WHAT TO DO
Begin with the line that holds "The image size is (1568, 633).". Output it and all remaining lines of the material, verbatim, ending with the last.

PROVIDED ENTRIES
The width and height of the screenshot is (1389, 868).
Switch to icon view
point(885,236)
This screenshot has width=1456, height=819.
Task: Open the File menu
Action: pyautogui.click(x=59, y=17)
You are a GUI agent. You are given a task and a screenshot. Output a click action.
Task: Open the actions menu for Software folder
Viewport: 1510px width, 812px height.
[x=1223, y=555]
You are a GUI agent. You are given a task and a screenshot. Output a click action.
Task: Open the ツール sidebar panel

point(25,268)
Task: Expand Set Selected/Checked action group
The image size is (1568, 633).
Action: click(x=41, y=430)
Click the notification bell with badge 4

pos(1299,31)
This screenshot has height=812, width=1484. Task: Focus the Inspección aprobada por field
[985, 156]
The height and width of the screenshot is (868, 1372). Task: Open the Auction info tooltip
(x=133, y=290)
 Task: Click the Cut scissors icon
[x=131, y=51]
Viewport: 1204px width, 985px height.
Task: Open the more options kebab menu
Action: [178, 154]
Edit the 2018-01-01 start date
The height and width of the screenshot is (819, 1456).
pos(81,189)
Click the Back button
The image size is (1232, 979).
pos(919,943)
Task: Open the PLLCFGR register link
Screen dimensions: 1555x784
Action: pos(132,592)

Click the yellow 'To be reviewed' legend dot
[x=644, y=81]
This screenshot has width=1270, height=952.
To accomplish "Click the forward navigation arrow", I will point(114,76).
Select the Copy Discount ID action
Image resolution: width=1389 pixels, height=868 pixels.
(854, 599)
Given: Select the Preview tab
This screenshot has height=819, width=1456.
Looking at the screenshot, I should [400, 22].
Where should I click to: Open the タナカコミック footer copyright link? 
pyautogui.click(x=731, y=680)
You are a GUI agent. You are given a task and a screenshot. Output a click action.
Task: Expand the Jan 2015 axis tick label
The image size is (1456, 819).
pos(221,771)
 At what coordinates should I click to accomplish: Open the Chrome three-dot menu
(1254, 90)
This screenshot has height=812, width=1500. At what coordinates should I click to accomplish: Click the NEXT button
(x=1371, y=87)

RESULT OF THE EXERCISE
The image size is (1568, 633).
Action: click(x=41, y=430)
Click the notification bell with badge 4

pos(1299,31)
This screenshot has height=812, width=1484. Task: Focus the Inspección aprobada por field
[985, 156]
The height and width of the screenshot is (868, 1372). Task: Open the Auction info tooltip
(x=133, y=290)
 Task: Click the Cut scissors icon
[x=131, y=51]
Viewport: 1204px width, 985px height.
Task: Open the more options kebab menu
Action: [178, 154]
Edit the 2018-01-01 start date
The height and width of the screenshot is (819, 1456).
pos(81,189)
Click the Back button
The image size is (1232, 979).
pos(919,943)
Task: Open the PLLCFGR register link
Screen dimensions: 1555x784
Action: pos(132,592)

Click the yellow 'To be reviewed' legend dot
[x=644, y=81]
This screenshot has width=1270, height=952.
To accomplish "Click the forward navigation arrow", I will point(114,76).
Select the Copy Discount ID action
Image resolution: width=1389 pixels, height=868 pixels.
(854, 599)
Given: Select the Preview tab
This screenshot has height=819, width=1456.
Looking at the screenshot, I should [400, 22].
Where should I click to: Open the タナカコミック footer copyright link? 
pyautogui.click(x=731, y=680)
You are a GUI agent. You are given a task and a screenshot. Output a click action.
Task: Expand the Jan 2015 axis tick label
The image size is (1456, 819).
pos(221,771)
 At what coordinates should I click to accomplish: Open the Chrome three-dot menu
(1254, 90)
This screenshot has height=812, width=1500. At what coordinates should I click to accomplish: Click the NEXT button
(x=1371, y=87)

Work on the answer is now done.